Supporting people with FASD at Bissell Centre

by | POSTED: Sep 29, 2020

graphic with woman and text fetal alcohol spectrum of services

September is Fetal Alcohol Spectrum Disorder (FASD) month. Since 1999, FASD activists have held World FASD Awareness Day events on 09/09 to represent the nine months of pregnancy, often highlighted with a bell-ringing ceremony at 9:09 am. FASD is a lifelong disorder that affects people from all walks of life. It occurs as a result of prenatal alcohol exposure (PAE) and can result in a range of disabilities. In Alberta alone, approximately 46,000 individuals are currently impacted by FASD. Adults living with FASD face challenges daily due to the invisible nature of the disability impacting executive functions in the brain. Individuals with FASD often experience challenges with motor skills, daily living skills, emotional regulation, physical health, learning, attention, communication, memory, and social skills. Supporting people with FASD, through community support and on-site services can help them live independent and sustainable lives. Here at Bissell Centre we use a Person-Centered Planning approach in a holistic manner to provide a variety of services to support men and women with FASD.

FASD is a spectrum disorder that affects each individual differently.


Bissell Centre understands that FASD is a spectrum disorder that affects each individual differently. We strive to offer a variety of supports that accommodate the uniqueness of each person. Our Parent Child Advocacy Program (PCAP) is for pregnant women or those up to 6 months postpartum who are at high risk of using substances. PCAP helps them have healthy pregnancies, healthy babies, and healthier post-partum outcomes. The PCAP model is focused on harm reduction and is not abstinence based, though that may be a goal. The Adult Advocacy program provides outreach services to individuals with FASD, meeting them where they are at, brokering connections to government and community resources, and encouraging familial connections. Both programs follow a three year progression – the first year is building a therapeutic relationship with the advocate, the second year is interdependence, and the third year is successfully transitioning in to the community at large. Hope Terrace is a Permanent Supportive Housing program (PSH) where trained and equipped Bissell Centre staff provide a respectful, collaborative, and non-judgmental approach when interacting with residents under a harm reduction philosophy. The goal of Hope Terrace is to provide stable housing for individuals that have experienced chronic episodes of being houseless. Through on-site supports such as 24/7 Personal Support Workers, a Mental Health and Addictions Coordinator, and an Occupational therapist we are able to provide a holistic approach in order to achieve stable, permanent housing for our individuals that experience being houseless due to the complex nature of FASD.
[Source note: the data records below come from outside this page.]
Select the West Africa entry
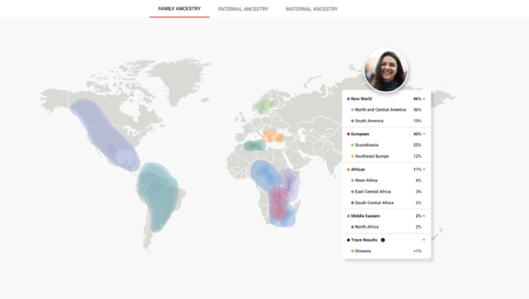 click(x=368, y=180)
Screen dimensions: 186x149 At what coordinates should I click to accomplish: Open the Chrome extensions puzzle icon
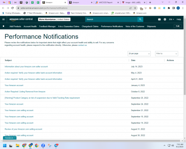click(x=169, y=8)
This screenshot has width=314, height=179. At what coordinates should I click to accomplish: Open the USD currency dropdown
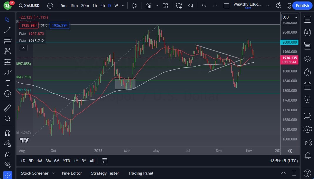290,17
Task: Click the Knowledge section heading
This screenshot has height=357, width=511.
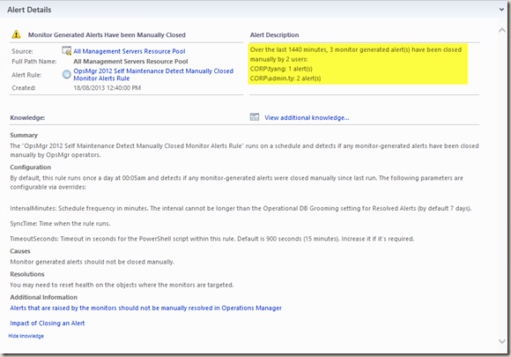Action: coord(27,118)
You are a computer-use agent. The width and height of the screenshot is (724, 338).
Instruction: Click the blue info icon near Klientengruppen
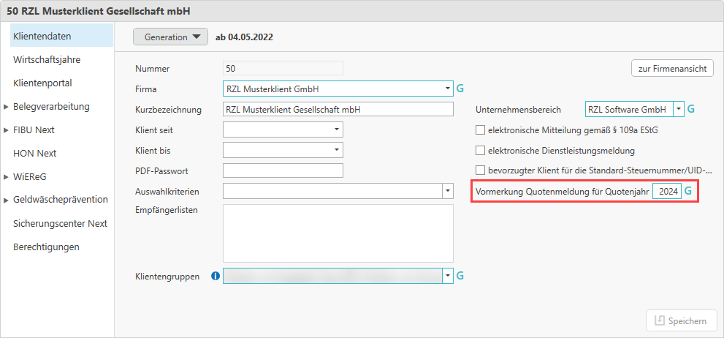tap(216, 277)
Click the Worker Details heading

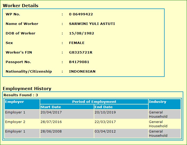pos(21,6)
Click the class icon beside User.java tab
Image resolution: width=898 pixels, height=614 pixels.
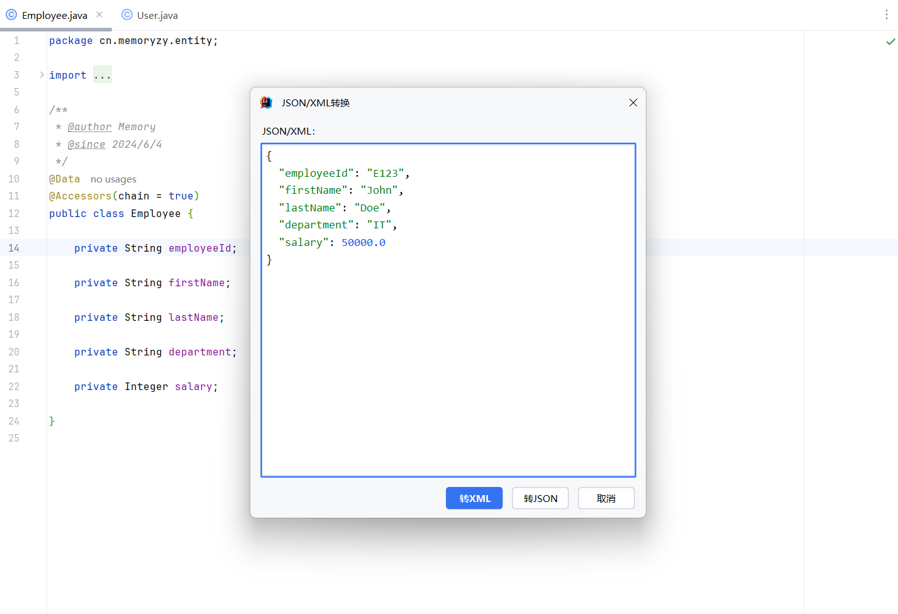click(126, 14)
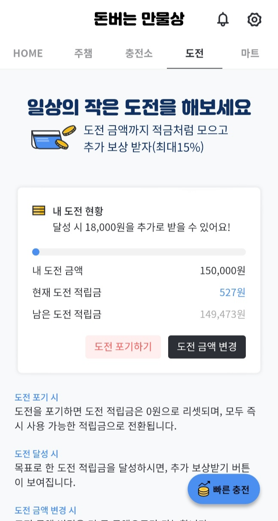Go to the 충전소 tab
The image size is (278, 521).
point(139,53)
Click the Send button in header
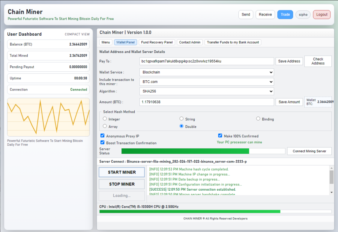Viewport: 338px width, 232px height. 246,15
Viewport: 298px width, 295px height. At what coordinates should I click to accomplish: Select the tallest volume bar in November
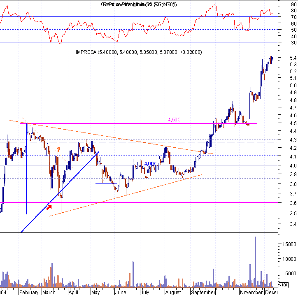255,262
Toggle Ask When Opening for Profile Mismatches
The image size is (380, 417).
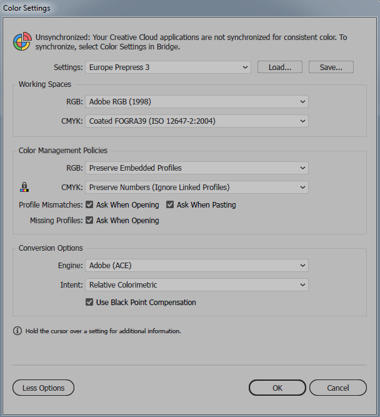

Bissell Centre also focuses on increasing FASD knowledge and understanding within the community of support workers and other stakeholders, such as the police and emergency services. We organize and facilitate monthly FASD Frontline meetings where workers can bring challenges, issues, and concerns to the table to brainstorm around best strategies and practices to support people with FASD. These meetings help prevent information silos and enable networking opportunities. As well as have presenters come in to speak about programs and topics that are relevant to the work that the frontline workers do, which may supplement their resource knowledge.

It is through these programs that we can empower individuals who are living with Fetal Alcohol Spectrum Disorder (FASD).